* OPDRACHT 1 *
Druk het stuk uit de tekst over bewegingsonderwijs letterlijk af, beginnend bij "Voorzitter, ik zal" en eindigend bij "mijn late aanwezigheid.".

* GEGEVEN TEKST *
────────────────────────────────────────

21 Bewegingsonderwijs

Aan de orde is het VAO Bewegingsonderwijs (AO d.d. 24/09). 

De voorzitter:

Ik heet u van harte welkom, staatssecretaris. We hervatten deze vergadering tien minuten te laat, omdat u er niet was. Nu laten wij regelmatig bewindslieden wachten, dus zo'n ramp is het ook weer niet. Misschien kunt u echter even aan de Kamerleden uitleggen waarom we wat later beginnen. 

Staatssecretaris Dekker:

Voorzitter, ik zal dat onmiddellijk doen. Mijn welgemeende excuses dat ik te laat was. Ik had een bestuurlijk overleg met de VNG en collega Asscher op het ministerie van SZW en dat is een klein stukje, maar we hebben er een halfuur over gedaan. Vandaar mijn late aanwezigheid. 

De voorzitter:

Dank u zeer, staatssecretaris. Dan gaan we nu beginnen, met als eerste spreker de heer Van Veen namens de fractie van de VVD. 

De heer Van Veen (VVD):

Voorzitter. De VVD kijkt terug op een goed algemeen overleg over het bewegingsonderwijs, maar schrok van het artikel in Trouw van maandag 29 september waarin staat dat naar mening van de PO-raad de politiek zich niet moet bemoeien met het aantal gymuren in het basisonderwijs en de situatie vergeleek met die in Vietnam. Is de staatssecretaris het met de VVD eens dat dit een verkeerd signaal is aan de 20% van de scholen die zelfs de norm van twee uur niet weet te halen? Zou het de PO-raad niet gesierd hebben als hij zich in zijn oproep in de krant had gericht op de 20% van de scholen die dat niet halen? Wat zegt dit over de door de PO-raad zelf gemaakte afspraken met de staatssecretaris? 

Ik ga snel door met twee moties. 

Motie

De Kamer, 

gehoord de beraadslaging, 

overwegende dat in het regeerakkoord staat dat de regering streeft naar drie uur kwalitatief goed bewegingsonderwijs in het primair onderwijs; 

overwegende dat de eerste stap daartoe het handhaven van twee uur per week is, zoals is overeengekomen met de PO-Raad in het bestuursakkoord; 

constaterende dat 20% van de basisscholen slechts één uur bewegingsonderwijs aanbiedt, waardoor 400.000 kinderen minder bewegingsonderwijs krijgen dan al in 2004 (motie-Rijpstra (29800-XVI, nr. 88)) is afgesproken; 

verzoekt de regering, ervoor zorg te dragen dat de Inspectie van het Onderwijs als onderdeel van het risicogericht toezicht erop toeziet dat er minimaal twee uur bewegingsonderwijs wordt gegeven op de basisscholen en dat deze informatie door de scholen voor ouders inzichtelijk wordt gemaakt; 

verzoekt de regering, de Kamer hier vóór 1 januari 2015 over te informeren, 

en gaat over tot de orde van de dag.

────────────────────────────────────────

* AANGELEVERDE GEGEVENS *
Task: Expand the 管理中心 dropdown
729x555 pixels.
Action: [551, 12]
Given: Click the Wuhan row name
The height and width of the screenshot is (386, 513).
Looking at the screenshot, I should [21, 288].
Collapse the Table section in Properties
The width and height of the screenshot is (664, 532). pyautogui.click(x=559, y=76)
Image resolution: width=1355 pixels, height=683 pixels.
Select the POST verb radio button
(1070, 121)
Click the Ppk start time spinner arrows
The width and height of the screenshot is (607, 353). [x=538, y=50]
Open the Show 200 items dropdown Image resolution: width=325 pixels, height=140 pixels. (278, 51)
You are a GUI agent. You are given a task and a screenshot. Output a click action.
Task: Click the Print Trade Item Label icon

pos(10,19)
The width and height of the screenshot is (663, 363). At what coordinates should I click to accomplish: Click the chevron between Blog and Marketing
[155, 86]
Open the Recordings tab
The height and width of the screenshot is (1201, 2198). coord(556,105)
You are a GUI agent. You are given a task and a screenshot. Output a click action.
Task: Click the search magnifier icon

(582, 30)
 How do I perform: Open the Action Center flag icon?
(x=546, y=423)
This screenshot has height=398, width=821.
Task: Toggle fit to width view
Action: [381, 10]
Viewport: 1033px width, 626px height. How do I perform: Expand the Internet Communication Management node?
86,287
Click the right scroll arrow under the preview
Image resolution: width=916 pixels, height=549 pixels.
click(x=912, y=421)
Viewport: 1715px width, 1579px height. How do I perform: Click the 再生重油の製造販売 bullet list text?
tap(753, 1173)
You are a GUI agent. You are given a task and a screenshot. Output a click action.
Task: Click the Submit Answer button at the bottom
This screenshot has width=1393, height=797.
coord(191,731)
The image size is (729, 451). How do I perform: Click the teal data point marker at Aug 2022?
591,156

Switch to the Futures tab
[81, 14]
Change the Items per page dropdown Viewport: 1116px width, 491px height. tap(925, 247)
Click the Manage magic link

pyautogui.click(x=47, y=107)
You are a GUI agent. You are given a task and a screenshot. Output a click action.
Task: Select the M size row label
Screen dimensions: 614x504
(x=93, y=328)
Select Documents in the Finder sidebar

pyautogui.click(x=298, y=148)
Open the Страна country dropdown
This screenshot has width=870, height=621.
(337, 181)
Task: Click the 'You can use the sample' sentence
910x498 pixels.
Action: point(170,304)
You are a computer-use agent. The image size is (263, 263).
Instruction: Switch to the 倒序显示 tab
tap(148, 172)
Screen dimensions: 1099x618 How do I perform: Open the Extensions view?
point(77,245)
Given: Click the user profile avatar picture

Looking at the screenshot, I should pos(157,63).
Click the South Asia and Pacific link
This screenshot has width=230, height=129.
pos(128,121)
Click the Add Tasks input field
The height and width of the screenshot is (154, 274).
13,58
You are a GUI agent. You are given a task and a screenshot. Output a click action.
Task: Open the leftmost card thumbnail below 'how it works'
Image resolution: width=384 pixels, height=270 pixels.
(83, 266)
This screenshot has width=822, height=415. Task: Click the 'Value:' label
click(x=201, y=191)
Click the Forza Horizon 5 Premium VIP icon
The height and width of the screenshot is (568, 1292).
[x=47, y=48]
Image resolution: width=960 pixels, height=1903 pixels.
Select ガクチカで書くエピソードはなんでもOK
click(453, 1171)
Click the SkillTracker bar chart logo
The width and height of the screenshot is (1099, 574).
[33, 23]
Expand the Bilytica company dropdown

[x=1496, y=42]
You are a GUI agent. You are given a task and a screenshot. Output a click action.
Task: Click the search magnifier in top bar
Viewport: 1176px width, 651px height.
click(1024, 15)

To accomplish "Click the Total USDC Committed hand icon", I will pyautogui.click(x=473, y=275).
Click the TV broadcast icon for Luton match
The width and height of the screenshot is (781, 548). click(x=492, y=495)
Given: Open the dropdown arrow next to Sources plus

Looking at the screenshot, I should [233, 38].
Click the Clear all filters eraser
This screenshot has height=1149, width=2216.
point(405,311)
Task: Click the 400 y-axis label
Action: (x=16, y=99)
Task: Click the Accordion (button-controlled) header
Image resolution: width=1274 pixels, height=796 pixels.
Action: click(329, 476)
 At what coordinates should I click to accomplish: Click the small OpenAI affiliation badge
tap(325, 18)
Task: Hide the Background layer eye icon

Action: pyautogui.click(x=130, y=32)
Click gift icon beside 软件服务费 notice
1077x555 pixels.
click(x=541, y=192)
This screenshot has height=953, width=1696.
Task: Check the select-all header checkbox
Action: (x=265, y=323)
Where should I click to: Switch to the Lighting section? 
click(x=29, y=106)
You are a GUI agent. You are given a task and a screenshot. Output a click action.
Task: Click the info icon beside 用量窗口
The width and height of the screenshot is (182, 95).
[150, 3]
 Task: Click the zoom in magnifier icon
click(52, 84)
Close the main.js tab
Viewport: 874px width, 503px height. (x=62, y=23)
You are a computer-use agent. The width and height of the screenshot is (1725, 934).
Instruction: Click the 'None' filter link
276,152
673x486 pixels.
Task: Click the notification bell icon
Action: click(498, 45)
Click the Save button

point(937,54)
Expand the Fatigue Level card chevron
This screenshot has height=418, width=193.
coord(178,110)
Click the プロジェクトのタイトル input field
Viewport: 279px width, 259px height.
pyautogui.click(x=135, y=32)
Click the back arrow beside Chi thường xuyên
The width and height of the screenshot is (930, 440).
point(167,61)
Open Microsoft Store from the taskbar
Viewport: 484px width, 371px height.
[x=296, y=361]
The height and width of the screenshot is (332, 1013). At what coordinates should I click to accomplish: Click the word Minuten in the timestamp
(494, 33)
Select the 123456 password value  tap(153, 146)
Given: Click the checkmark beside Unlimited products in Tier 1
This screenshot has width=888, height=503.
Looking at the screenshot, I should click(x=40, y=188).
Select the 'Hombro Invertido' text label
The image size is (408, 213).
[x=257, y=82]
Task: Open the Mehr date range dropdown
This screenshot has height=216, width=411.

────────────────────────────────────────

* OPDRACHT 2 *
Geef de records ongewijzigd weer, beginnend bij het begin van de records en eindigend met de regel die "Looking at the screenshot, I should [21, 288]." bevat, die regel inbegrepen.

* UITGEWERKT ANTWOORD 1 *
Voorzitter, ik zal dat onmiddellijk doen. Mijn welgemeende excuses dat ik te laat was. Ik had een bestuurlijk overleg met de VNG en collega Asscher op het ministerie van SZW en dat is een klein stukje, maar we hebben er een halfuur over gedaan. Vandaar mijn late aanwezigheid.

* UITGEWERKT ANTWOORD 2 *
Task: Expand the 管理中心 dropdown
729x555 pixels.
Action: [551, 12]
Given: Click the Wuhan row name
The height and width of the screenshot is (386, 513).
Looking at the screenshot, I should [21, 288].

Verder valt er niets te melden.